Херцог уже много лет живет в Лос-Анджелесе, и там же обитает другой режиссер-экспат – итальянец Андреа Паллаоро. Как и Херцог, он одержим американскими преступлениями, точнее одной их разновидностью, довольно распространенной – убийствами детей родителями. Паллаоро изучал газетные отчеты о таких злодеяниях и искал закономерности. Любопытно, например, что некоторые будущие детоубийцы незадолго до преступления начинали жаловаться на расстройство зрения. Проблема с глазом возникает и у отца большого семейства в «Медее». В очень красивом, снятом на 35-миллиметровую пленку, что по нынешним временам редкость, фильме нет точного времени, все происходит то ли 40 лет назад, то ли 20, то ли вчера в тяжелом мареве засухи, губящей посевы, разоряющей фермеров и сводящей их с ума.

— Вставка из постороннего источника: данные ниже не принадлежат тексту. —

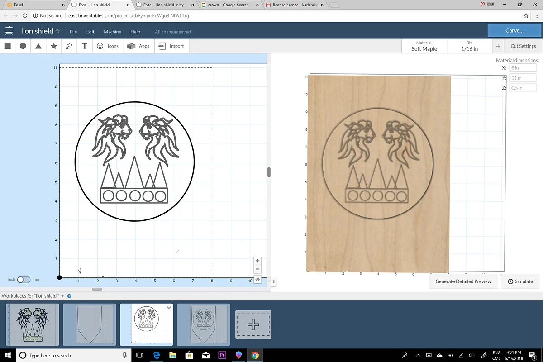Toggle units between inch and mm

13. "Посланец теней" (A Messenger from the Shadows), "Маска безумия" (A Masque of Madness), Норберт Пфаффенбихлер

Две новые части большого проекта "Заметки о кино" венского художника Норберта Пфаффенбихлера. В "Посланце теней" он смонтировал десятки фрагментов уцелевших картин, в которых играл Лон Чейни (1883-1930), в том числе сцены из замечательного "Наказания", где Чейни изображал безногого гангстера. Получился водоворот демонических превращений, в которых "человек с тысячью лицами" становится то старухой, то китайцем, то вообще черт знает чем. Совершенно новое кино, снятое сто лет назад. В "Маске безумия" такой же операции подвергается Борис Карлофф. Надо сказать, что сам Норберт Пфаффенбихлер, родись он вовремя, мог бы стать великим актером немого кино: у него поразительное лицо, и будь я Мурнау или Робертом Вине, немедленно пригласил бы его на главную роль.

Тут следует вспомнить три замечательных архивных кинопроекта 2013 года. Во-первых, это дигитальная реставрация уцелевших немых фильмов Альфреда Хичкока, предпринятая Британским киноинститутом. Все девять восстановленных картин были впервые показаны на замечательном фестивале архивного кино в Болонье. Во-вторых, это коллекция экспериментальных короткометражек Кертиса Харрингтона, шестнадцатимиллиметровая красота, столь же важная, как и гораздо лучше известные фильмы Кеннета Энгера и Майи Дерен. И непременно стоит посмотреть еще один фильм, снятый 40 лет назад и возникший в этом году из небытия после долгой реставрации: "Кузен Жюль" Доминика Бенишетти. Это великая история смирного человека, живущего в мире, столь ладно скроенном, что даже смерть не способна испортить идеальный механизм его бытия.